That's just how our services are organized in production right now. The only think I'd like to hold is keeping the health check url at /healthz as that's a de-facto standard.

I would love for the microservice to be configurable in terms of: which executable to launch within /exec, and what parameters, or parameters mask, to accept, what timeout to establish.

Such configuration should preferably not be specified as php code, but in a docker-friendly way - so possibly as environment variables.

We could have configuration that validates the parameters specified by the caller. Configuration actually in an environment variable sounds a bit weird.

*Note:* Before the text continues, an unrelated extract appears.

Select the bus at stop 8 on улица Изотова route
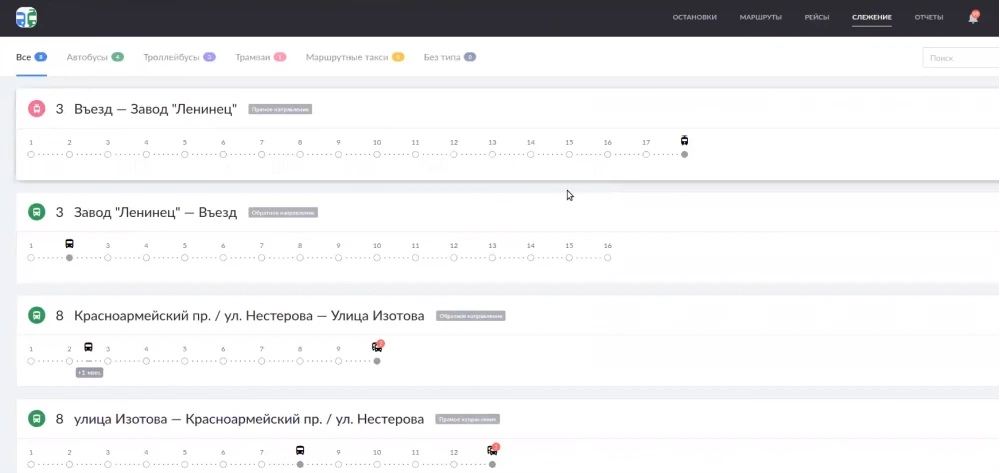The height and width of the screenshot is (473, 1000). [300, 451]

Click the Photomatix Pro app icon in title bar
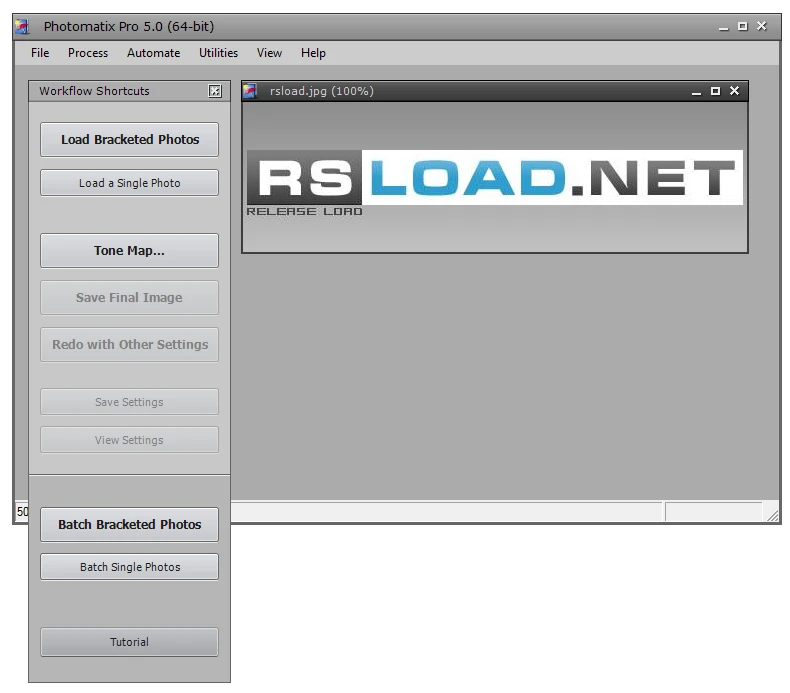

Maybe an environment variable could specify the path to a JSON file. So you could have a collection of JSON profiles bind-mounted into the container, and select which one you want using an environment variable.

that is what I was thinking of, yes.

OK, I'm adding PHP execution to the service.

Am I correct to assume that the PHP execution mode will just be a shorthand for something like php -r 'echo "Hello";'?

No, I refactored the server so that it has actions, and the actions are called "shell" which runs a shell command, and "call" which calls a PHP function with specified parameters. They share a TemporaryDirectoryManager and input file handling. The "call" action also requires a list of PHP input files, so that's how you define the function you're calling. I preferred this over an eval() endpoint since I didn't like the idea of encoding function call parameters as PHP code. This way, they are encoded with JSON. On the client side, I imagine you will be able to specify a class name, which will be added to the file list to transfer using ReflectionClass::getFileName().

The output formats are broadly similar, but with "shell" there are output files and JSON, whereas with "call" there is just JSON, being the serialized return value.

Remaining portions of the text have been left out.